What lines in the data below mention the string "will"? Copy them out.

Stored data>
..........

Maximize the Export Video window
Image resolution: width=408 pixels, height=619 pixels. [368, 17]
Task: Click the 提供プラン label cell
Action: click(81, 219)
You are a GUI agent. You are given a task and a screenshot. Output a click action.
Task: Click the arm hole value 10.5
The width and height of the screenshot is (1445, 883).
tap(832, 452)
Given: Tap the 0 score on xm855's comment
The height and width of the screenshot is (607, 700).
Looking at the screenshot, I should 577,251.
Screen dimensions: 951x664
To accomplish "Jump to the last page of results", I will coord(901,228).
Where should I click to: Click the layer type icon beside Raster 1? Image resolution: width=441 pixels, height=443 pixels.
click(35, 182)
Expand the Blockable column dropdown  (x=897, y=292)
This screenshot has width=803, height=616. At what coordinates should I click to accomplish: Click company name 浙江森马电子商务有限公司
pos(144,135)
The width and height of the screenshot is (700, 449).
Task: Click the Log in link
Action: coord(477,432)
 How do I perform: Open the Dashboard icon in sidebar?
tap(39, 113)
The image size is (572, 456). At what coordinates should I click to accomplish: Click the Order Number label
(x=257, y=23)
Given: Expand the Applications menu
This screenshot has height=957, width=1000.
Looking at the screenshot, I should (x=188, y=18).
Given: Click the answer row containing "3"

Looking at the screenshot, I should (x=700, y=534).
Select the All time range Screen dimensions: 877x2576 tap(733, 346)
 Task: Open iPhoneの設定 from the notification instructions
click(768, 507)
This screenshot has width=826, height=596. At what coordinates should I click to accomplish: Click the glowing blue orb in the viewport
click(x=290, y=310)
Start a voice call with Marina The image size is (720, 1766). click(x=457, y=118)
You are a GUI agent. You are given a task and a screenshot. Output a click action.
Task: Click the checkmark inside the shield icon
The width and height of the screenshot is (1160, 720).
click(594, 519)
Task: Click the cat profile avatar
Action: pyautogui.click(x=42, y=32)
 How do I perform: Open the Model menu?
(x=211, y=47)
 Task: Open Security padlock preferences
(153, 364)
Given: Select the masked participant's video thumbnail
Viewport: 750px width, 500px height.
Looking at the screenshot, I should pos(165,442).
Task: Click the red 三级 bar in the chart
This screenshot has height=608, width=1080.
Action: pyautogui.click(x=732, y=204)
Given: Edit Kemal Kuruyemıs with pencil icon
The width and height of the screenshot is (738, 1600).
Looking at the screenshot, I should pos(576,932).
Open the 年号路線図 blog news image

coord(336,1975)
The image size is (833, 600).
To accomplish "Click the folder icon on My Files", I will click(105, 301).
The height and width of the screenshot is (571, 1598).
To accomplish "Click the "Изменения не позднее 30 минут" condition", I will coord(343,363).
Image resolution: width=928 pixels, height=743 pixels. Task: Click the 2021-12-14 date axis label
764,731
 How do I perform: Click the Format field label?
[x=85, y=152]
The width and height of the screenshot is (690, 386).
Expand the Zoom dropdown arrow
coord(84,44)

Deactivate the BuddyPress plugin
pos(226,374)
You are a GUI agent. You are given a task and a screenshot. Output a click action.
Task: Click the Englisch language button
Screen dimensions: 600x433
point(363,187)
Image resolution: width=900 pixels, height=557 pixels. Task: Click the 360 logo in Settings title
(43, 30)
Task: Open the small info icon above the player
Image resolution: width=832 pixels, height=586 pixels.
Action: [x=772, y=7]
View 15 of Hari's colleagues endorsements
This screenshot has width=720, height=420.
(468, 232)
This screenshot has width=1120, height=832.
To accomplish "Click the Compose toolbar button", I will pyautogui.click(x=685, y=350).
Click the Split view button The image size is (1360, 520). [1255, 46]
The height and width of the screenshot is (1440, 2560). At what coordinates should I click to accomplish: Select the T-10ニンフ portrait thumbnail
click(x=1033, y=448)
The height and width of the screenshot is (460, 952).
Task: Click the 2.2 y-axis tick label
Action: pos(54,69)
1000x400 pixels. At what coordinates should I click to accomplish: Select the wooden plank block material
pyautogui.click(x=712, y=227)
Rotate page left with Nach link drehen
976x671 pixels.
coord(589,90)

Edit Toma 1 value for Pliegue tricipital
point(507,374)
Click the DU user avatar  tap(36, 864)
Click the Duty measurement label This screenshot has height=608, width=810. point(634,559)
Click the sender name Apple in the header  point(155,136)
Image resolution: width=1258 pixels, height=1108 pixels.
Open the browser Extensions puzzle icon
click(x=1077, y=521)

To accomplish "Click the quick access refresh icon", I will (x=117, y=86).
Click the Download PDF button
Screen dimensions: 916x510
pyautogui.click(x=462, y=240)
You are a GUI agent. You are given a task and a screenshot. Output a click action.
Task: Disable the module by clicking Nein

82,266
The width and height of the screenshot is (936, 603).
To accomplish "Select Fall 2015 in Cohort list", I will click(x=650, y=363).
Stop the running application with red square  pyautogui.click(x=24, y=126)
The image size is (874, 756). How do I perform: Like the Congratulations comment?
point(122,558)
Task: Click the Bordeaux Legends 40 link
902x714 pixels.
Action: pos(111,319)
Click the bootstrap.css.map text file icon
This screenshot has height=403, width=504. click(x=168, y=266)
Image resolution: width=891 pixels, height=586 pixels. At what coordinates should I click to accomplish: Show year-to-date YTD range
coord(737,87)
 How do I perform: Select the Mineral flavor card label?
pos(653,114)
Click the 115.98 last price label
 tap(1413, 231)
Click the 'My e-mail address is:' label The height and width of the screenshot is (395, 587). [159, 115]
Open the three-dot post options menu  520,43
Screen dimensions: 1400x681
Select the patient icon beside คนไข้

..........

Completed task>
To accomplish "Jump to the last page of results", I will coord(901,228).
To accomplish "Click the folder icon on My Files", I will click(105, 301).
To accomplish "Click the "Изменения не позднее 30 минут" condition", I will coord(343,363).
To accomplish "Click the Compose toolbar button", I will pyautogui.click(x=685, y=350).
To accomplish "Click the quick access refresh icon", I will (x=117, y=86).
To accomplish "Select Fall 2015 in Cohort list", I will click(x=650, y=363).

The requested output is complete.